House Majority Leader Kevin McCarthy (R-CA) said lawmakers will begin the process of repealing several energy regulations enacted during the Obama administration next week, including rules on methane emissions, water protections and financial disclosures.
In an opinion column published Tuesday in the Wall Street Journal, McCarthy said House lawmakers will use the Congressional Review Act (CRA) to target specific regulations. Under the CRA, Congress has a 60-day window where it can expedite the rejection of proposed regulation.
“Perhaps no aspect of America’s economy has been as overregulated as energy,” McCarthy said. He added that “in the weeks to come, the House and Senate will use the CRA to repeal as many job-killing and ill-conceived regulations as possible.”
According to McCarthy, one of the first targets that Republicans have in the crosshairs are three final rules for methane emissions from new oil and gas wells, which were unveiled last summer by the Environmental Protection Agency (EPA). He cited a report by the American Petroleum Institute that the methane rules could cost the industry up to $1 billion by 2025.
“The additional regulation would force small and struggling operations — in the West in particular — to close up shop, which is why it will be one of the first to go,” McCarthy said.
But McCarthy’s statement that the House would use the CRA to repeal the methane rules appeared to contradict comments made two weeks ago by George O’Connor, a spokesman for Rep. Scott Perry (R-PA). Perry introduced a resolution earlier this month to invoke the CRA to block the rules, but O’Connor said legislative staff later discovered that too much time had elapsed and the rules were outside the 60-day window.

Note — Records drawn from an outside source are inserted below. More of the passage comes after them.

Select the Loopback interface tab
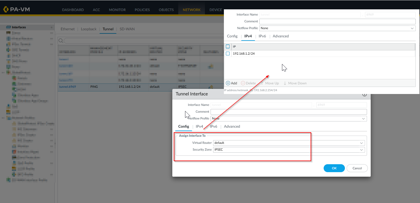 tap(89, 29)

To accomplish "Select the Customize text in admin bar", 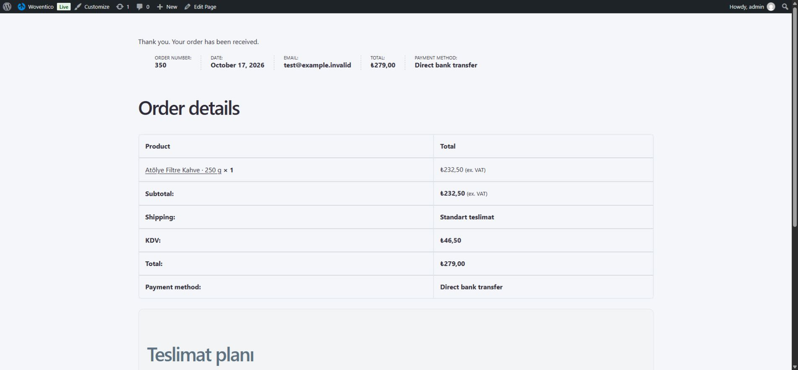I will (97, 7).
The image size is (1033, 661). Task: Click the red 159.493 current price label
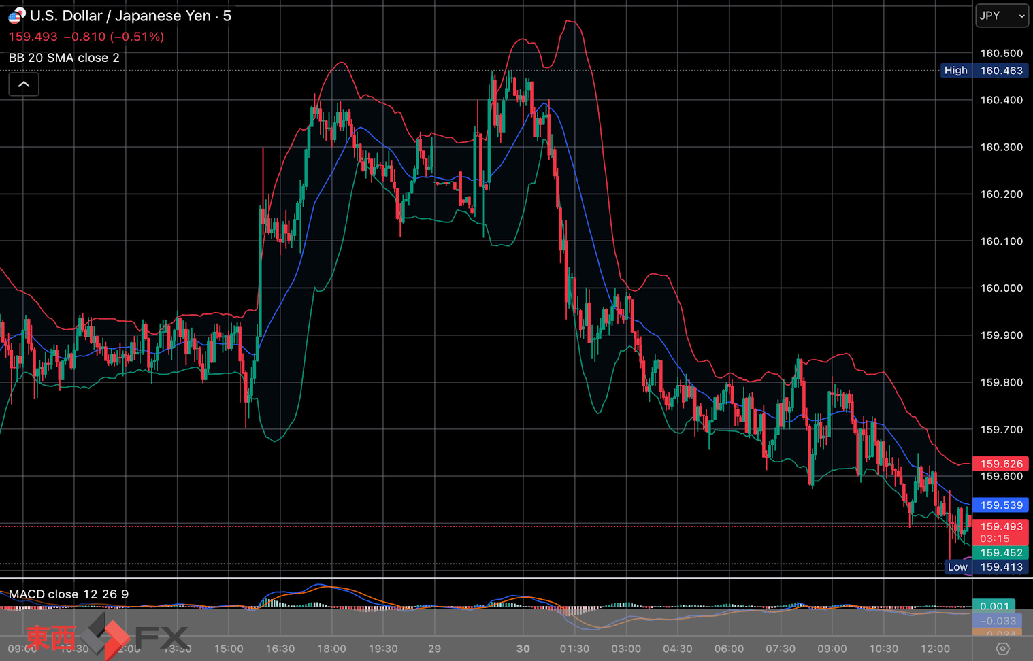click(1000, 526)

McCarthy also repeated his pledge to repeal the Department of Interior’s Stream Protection Rule, finalized last December. He also wants the House to repeal the U.S. Securities and Exchange Commission’s disclosure rule for resource extraction, on the grounds that it “adds an unreasonable compliance burden on American energy companies that isn’t applied to their foreign competitors.
“This rule, which closely mimics a regulation already struck down by the courts, would put American businesses at a competitive disadvantage.”
McCarthy touted passage of HR 21 and HR 26 earlier this month by the House. The former calls for amending the CRA to allow Congress to issue a joint resolution of disapproval for a block of rules, while the latter would require federal agencies promulgating a major rule to publish information about it in the Federal Register, and include a report to Congress and the Government Accountability Office with a cost-benefit analysis.
Republicans could also be primed to attack Interior’s Methane Waste Prevention Rule (MWPR). The rule, to be implemented over time by the department’s Bureau of Land Management (BLM), requires oil and gas producers to use currently available technologies and processes to cut flaring by half at oil wells on public and tribal lands.
Other rules and regulations that could be targeted include the BLM rules governing flaring and venting of associated natural gas on public and tribal lands; a BLM rule governing hydraulic fracturing on public and tribal lands, and the joint promulgation of the Clean Water Rule (CWR) by the EPA and the U.S. Army Corps of Engineers. The CWR was designed to clarify what constitutes Waters of the United States, thereby deserving protection under the Clean Water Act.
The U.S. Court of Appeals for the Sixth Circuit issued a stay on the CWR in October 2015.
After President Trump was inaugurated last Friday, the official White House website was changed to reflect the views of the new administration. The revised website included a statement that Trump intends to eliminate the CWR.